Eldeki davada davacı tarafından dava dışı alıcıya gönderilen ve içerisinde 2 adet … marka … model telefon bulunan kargonun alıcısına teslim edilmemesi nedeni ile telefon bedelleri talep edilmektedir.
Uyuşmazlığın çözümü için tespit edilmesi gereken ilk husus kargonunu alıcısına teslim edilip edilmediğidir. Kargonun teslim edildiğini ispat yükü davalı taşıyıcı üzerinde olup, davalı tarafından bu konuda dosya kapsamına delil sunulmadığı gibi kargonun alıcısına teslim edilmediği dosya kapsamı ile sabittir.
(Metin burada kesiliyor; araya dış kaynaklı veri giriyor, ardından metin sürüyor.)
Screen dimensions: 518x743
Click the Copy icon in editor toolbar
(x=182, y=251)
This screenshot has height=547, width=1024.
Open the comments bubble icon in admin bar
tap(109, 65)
Türk Ticaret Kanunu’nun 875. maddesi uyarınca taşıyıcı, eşyanın taşınmak üzere teslim alınmasından teslim edilmesine kadar geçecek süre içinde, eşyanın ziyaından veya hasarından doğan zararlardan sorumludur. Somut olayda, ziyaın taşıma sırasında meydana geldiği açık bulunduğundan davalının Türk Ticaret Kanunu’nun 875. maddesi gereğince somut olayda meydana gelen zarardan sorumlu bulunduğu anlaşılmıştır.
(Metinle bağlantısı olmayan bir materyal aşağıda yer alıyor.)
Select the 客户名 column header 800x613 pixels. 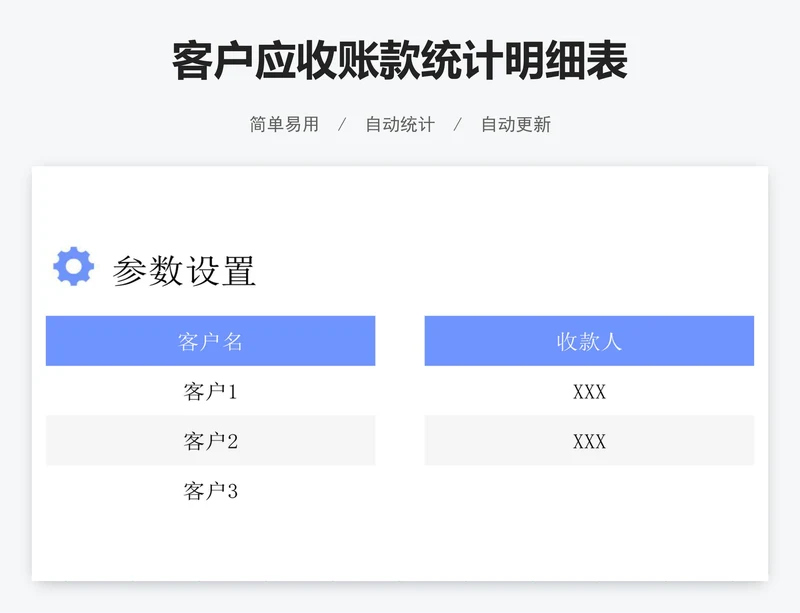(x=210, y=341)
Davalının meydana gelen zarar nedeniyle sorumluluğunun belirlenmesi amacıyla tazminata esas alınacak değer de TTK’nın 880. maddesinde belirlenmiş olup, taşıyıcının sorumluluğu kural olarak, eşyanın tamamı değerini kaybetmişse tamamının, eşyanın bir kısmı değerini kaybetmişse, değerini kaybeden kısmının, net olmayan ağırlığının her bir kilogramı için 8,33 Özel Çekme Hakkını karşılayan tutar ile sınırlıdır (TTK m. 882/2). Ancak, zarara, kasten veya pervasızca bir davranışla ve böyle bir zararın meydana gelmesi ihtimalinin bilinciyle işlenmiş bir fiilinin veya ihmalinin sebebiyet verdiği ispat edilen taşıyıcı Kanunda öngörülen sorumluluktan kurtulma hâllerinden ve sorumluluk sınırlamalarından yararlanamaz (TTK m. 886). Davalı tarafça teslim alındığı sabit bulunan eşyanın davacıya teslim edilmemesinin makul kabul edilmesinde olanak bulunmaması, dolayısıyla TTK’nın 886. maddesi gereğince gönderinin kaybedilmesi suretiyle davacının uğradığı zararın davalının pervazsızca davranışından kaynaklanması nedeniyle (Yargıtay 11. HD, E.2015/2815, K.2015/7806, T.05/06/2015; Yargıtay 11. HD, E.2015/10215, K.2015/13042) davalı şirketin TTK’nın 882. maddesindeki sorumluluk sınırlamasından faydalanamayacağı ve davalının davacının gerçek zararı ile sorumlu tutulması gerektiği anlaşılmıştır.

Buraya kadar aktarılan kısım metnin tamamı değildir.